Stadler riet Union und SPD, das Thema zu vertagen und nicht vorschnell Entscheidungen zu treffen. «Ich würde überhaupt dem Deutschen Bundestag empfehlen, das Thema zurückzustellen bis das Bundesverfassungsgericht am 9. November darüber verhandelt hat», sagte er. An diesem Tag soll in einer mündlichen Verhandlung über eine Verfassungsbeschwerde gegen das umstrittene neue Luftsicherheitsgesetz entschieden werden.

In dem seit Januar geltenden Gesetz wird der Verteidigungsminister ermächtigt, von Terroristen gekaperte Zivilmaschinen, die als Waffe eingesetzt werden sollen, im Notfall abschießen zu lassen.

SPD für «Feinabstimmung»

FDP-Innenexperte Stadler rechnet mit einer Grundsatzentscheidung der Richter zu Inlandseinsätzen der Bundeswehr, die er nicht generell ablehne, wie er betonte. Hilfsmaßnahmen der Truppe seien im Rahmen der Amtshilfe im Artikel 35 des Grundgesetzes geregelt. «Das reicht aus, mehr brauchen wir nicht», sagte er.

Der innenpolitische Sprecher der SPD-Fraktion im Bundestag, Dieter Wiefelpütz, wollte sich angesichts der Koalitionsverhandlungen bei dem Thema nicht festlegen. Der Netzeitung sagte er auf die Frage, wie er zu Bundeswehreinsätzen im Innern stehe: «Im Prinzip haben wir eine gut funktionierende Sicherheitsarchitektur in Deutschland. Das schließt aber nicht aus, dass wir uns in der Feinabstimmung an der einen oder anderen Stelle in Zukunft noch besser aufstellen können.»

Schon «eine Menge» geregelt

Mit Blick auf das Thema Innere Sicherheit zeigte sich Wiefelspütz zuversichtlich, dass es zu einer Einigung mit der Union in allen strittigen Fragen kommen werde. Die SPD habe in den vergangenen Jahren zusammen mit der Union «eine Menge» geregelt, sagte er. Als Beispiele nannte er die Anti-Terror-Gesetze, das Zuwanderungsgesetz und die Ausweitung der DNS-Tests.
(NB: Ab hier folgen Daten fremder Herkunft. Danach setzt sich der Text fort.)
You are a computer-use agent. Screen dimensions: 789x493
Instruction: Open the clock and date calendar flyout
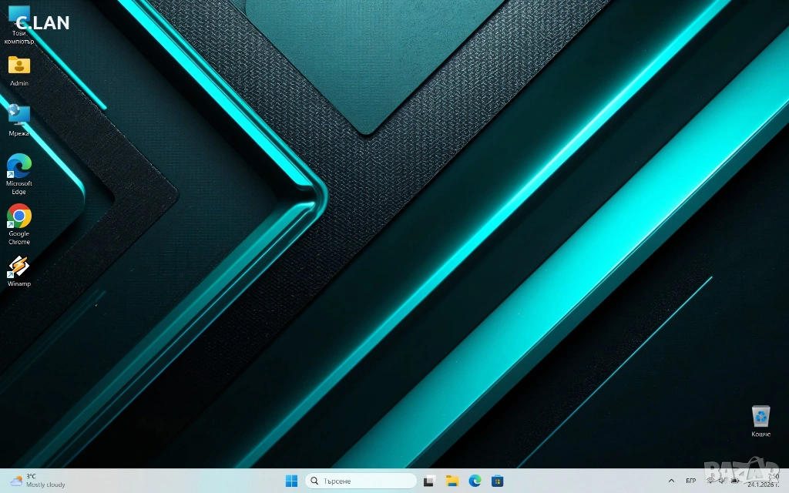[x=763, y=481]
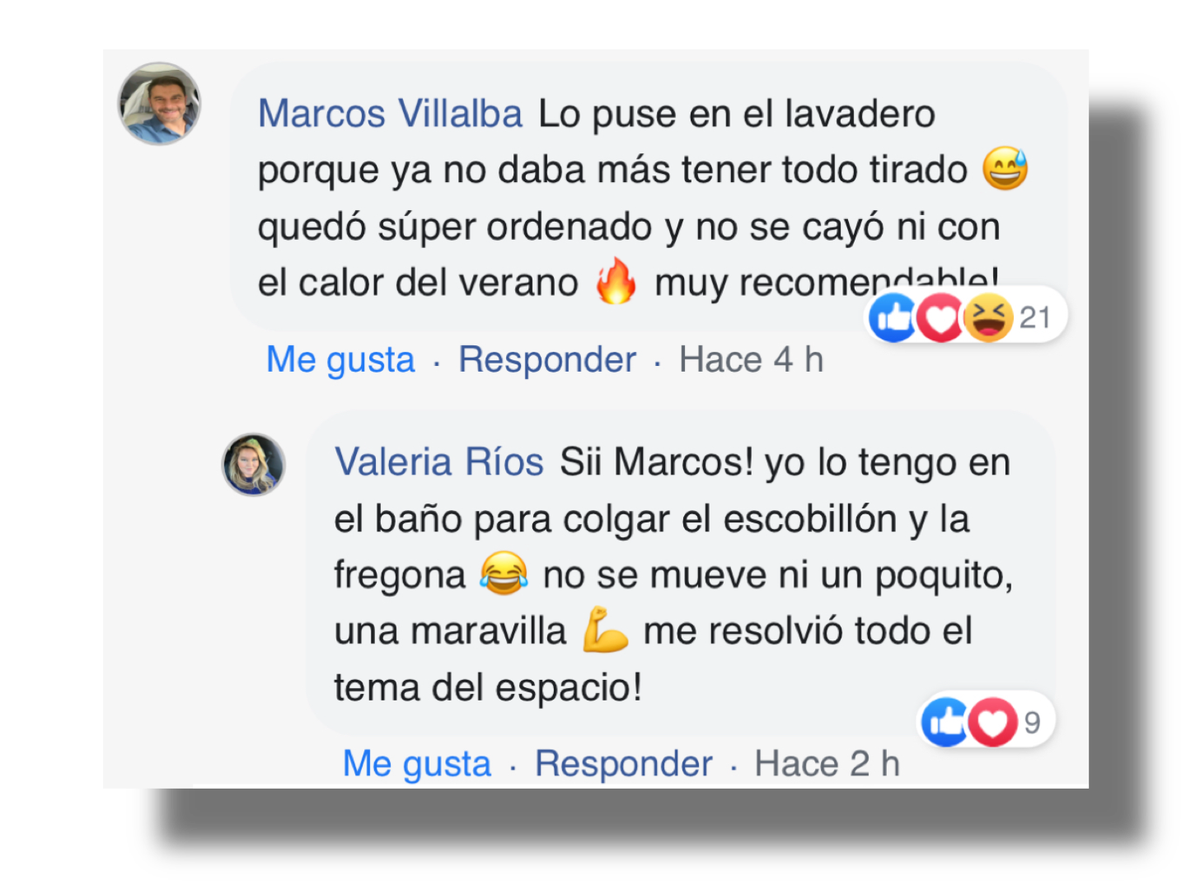
Task: Open the 'Hace 4 h' timestamp
Action: click(x=752, y=360)
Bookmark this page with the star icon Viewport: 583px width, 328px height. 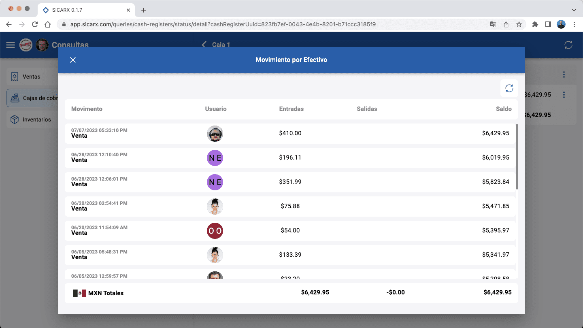(519, 24)
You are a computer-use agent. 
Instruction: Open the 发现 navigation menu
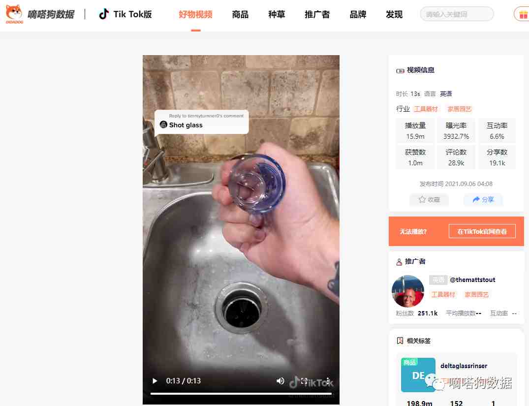click(x=394, y=14)
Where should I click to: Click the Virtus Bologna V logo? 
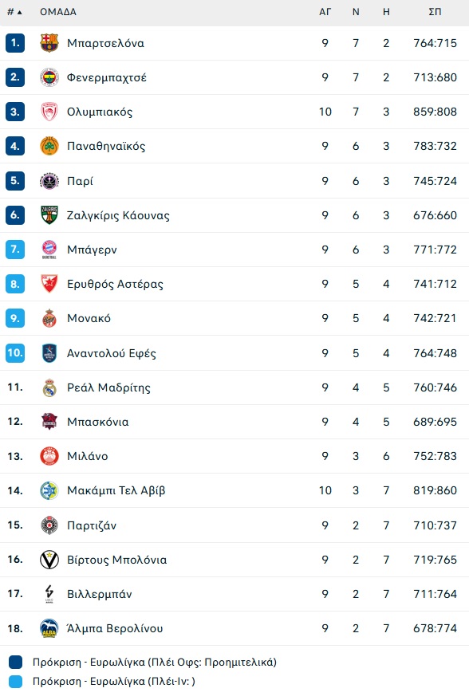[49, 560]
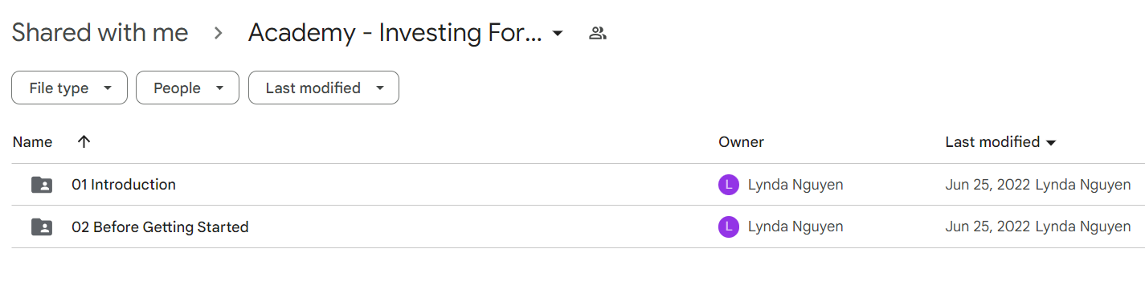The height and width of the screenshot is (298, 1145).
Task: Select the 02 Before Getting Started folder name
Action: (160, 227)
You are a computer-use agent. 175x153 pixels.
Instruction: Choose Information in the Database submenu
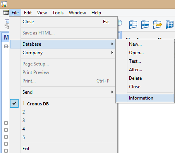145,98
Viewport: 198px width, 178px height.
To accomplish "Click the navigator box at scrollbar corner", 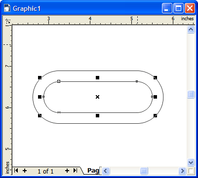I will pos(191,171).
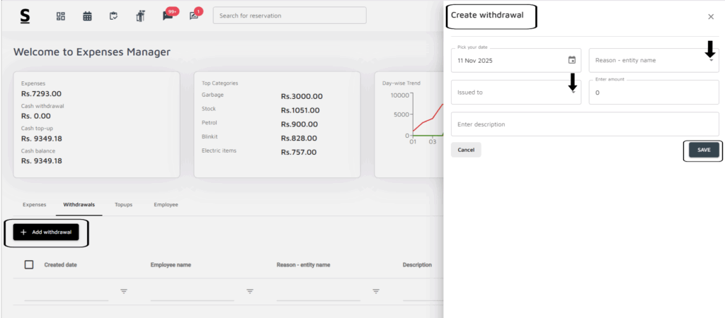
Task: Switch to the Expenses tab
Action: tap(34, 204)
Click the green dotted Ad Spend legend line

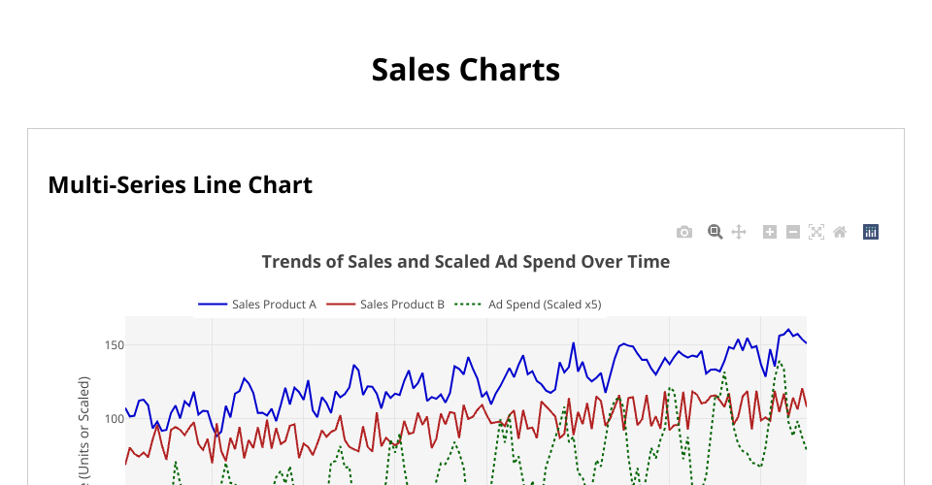[x=469, y=305]
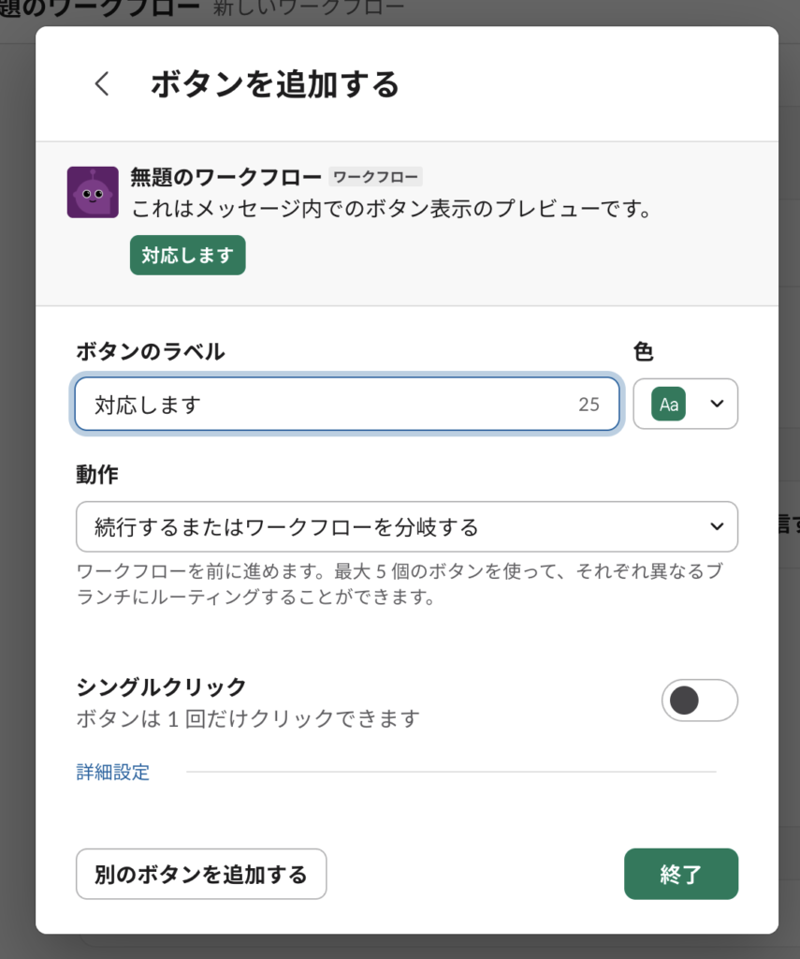Screen dimensions: 800x959
Task: Open the 詳細設定 advanced settings link
Action: pyautogui.click(x=112, y=773)
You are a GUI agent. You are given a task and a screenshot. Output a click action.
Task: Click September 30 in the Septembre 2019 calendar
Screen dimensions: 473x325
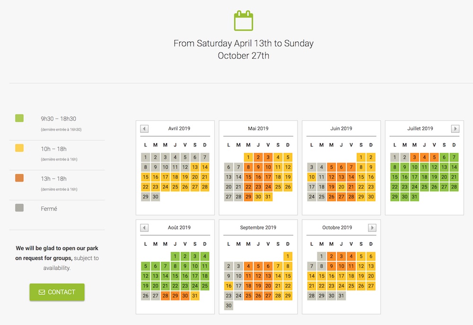[x=228, y=306]
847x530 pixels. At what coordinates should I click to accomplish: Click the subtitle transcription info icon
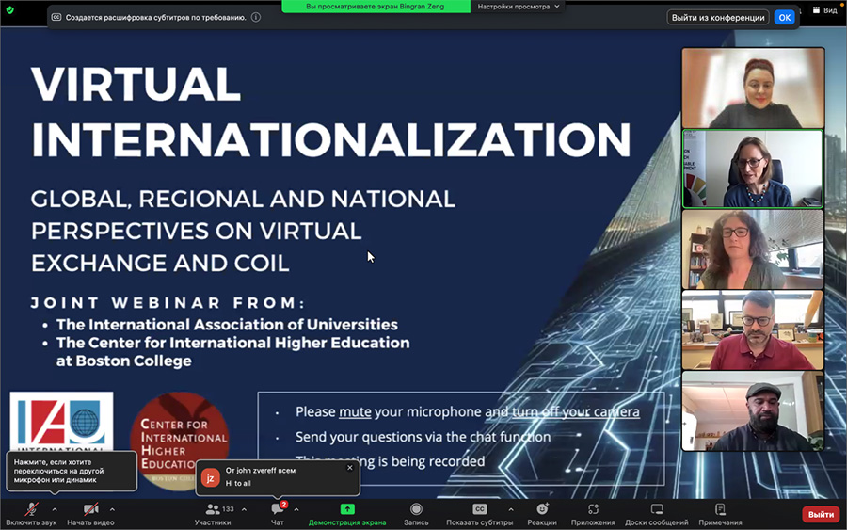pyautogui.click(x=256, y=17)
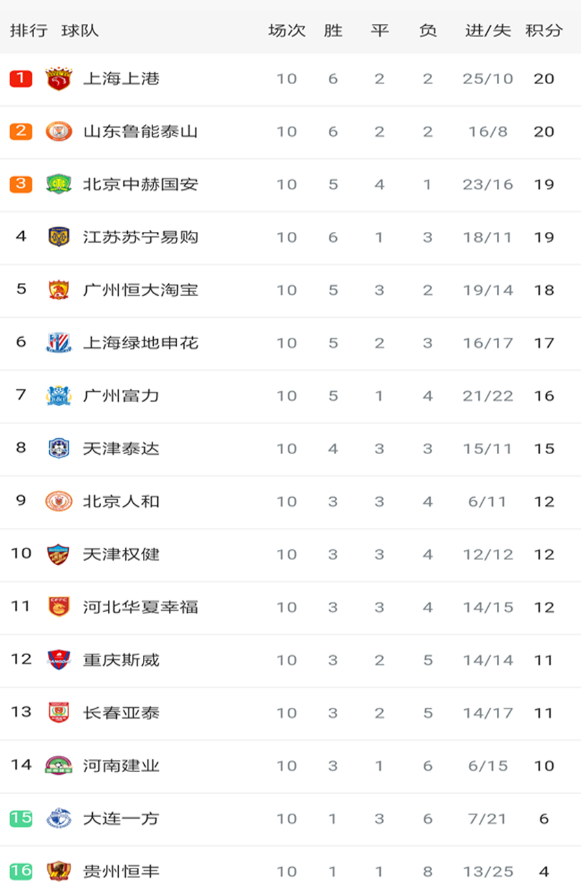
Task: Open the 贵州恒丰 team badge
Action: pos(59,871)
Er gehe von «konstruktiven und zügigen» Verhandlungen mit der Union aus, betonte der SPD-Politiker. «Ganz große Chancen sehe ich in der weiteren Verbesserung der Zusammenarbeit der nationalen, aber auch der internationalen Sicherheitsbehörden.»

Der Koalitionsvertrag soll bis zum 12. November fertig sein.